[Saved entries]
<<<<

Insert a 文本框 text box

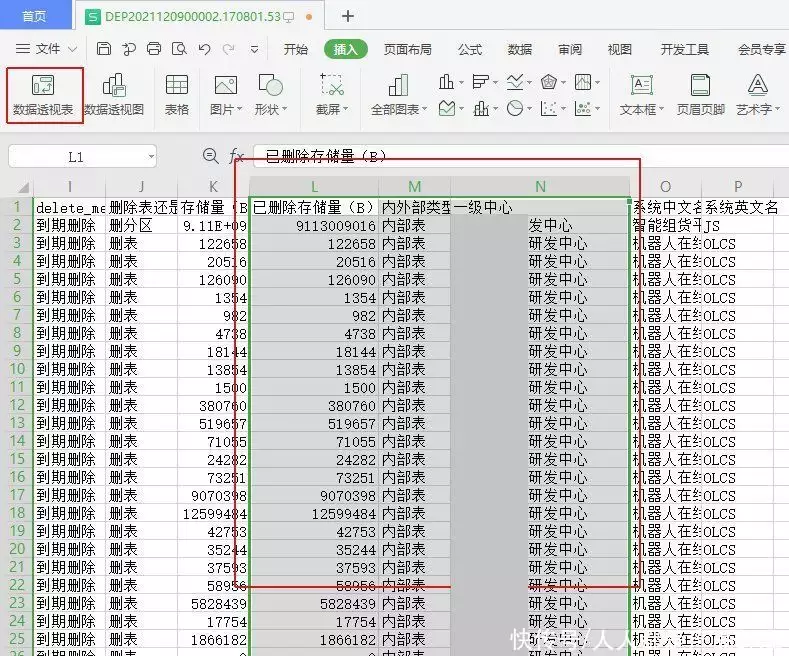pyautogui.click(x=640, y=94)
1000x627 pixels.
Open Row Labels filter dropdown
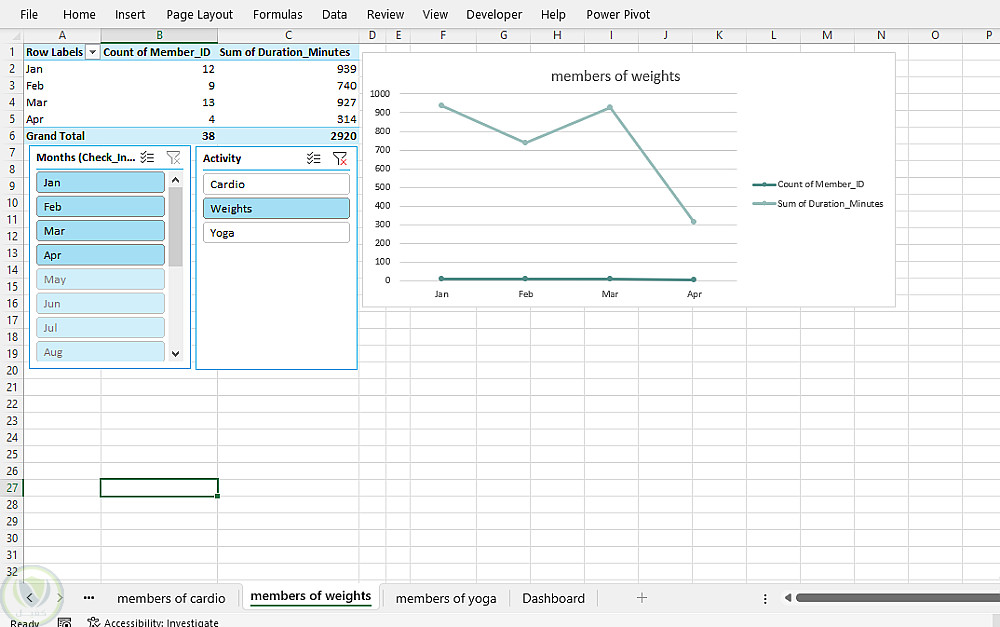[x=92, y=52]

>>>>

* TASK DESCRIPTION *
Pictures do not belong in the copy. Reproduce the rest of the data exactly.

* YOUR SOLUTION *
Insert a 文本框 text box

pyautogui.click(x=640, y=94)
1000x627 pixels.
Open Row Labels filter dropdown
[x=92, y=52]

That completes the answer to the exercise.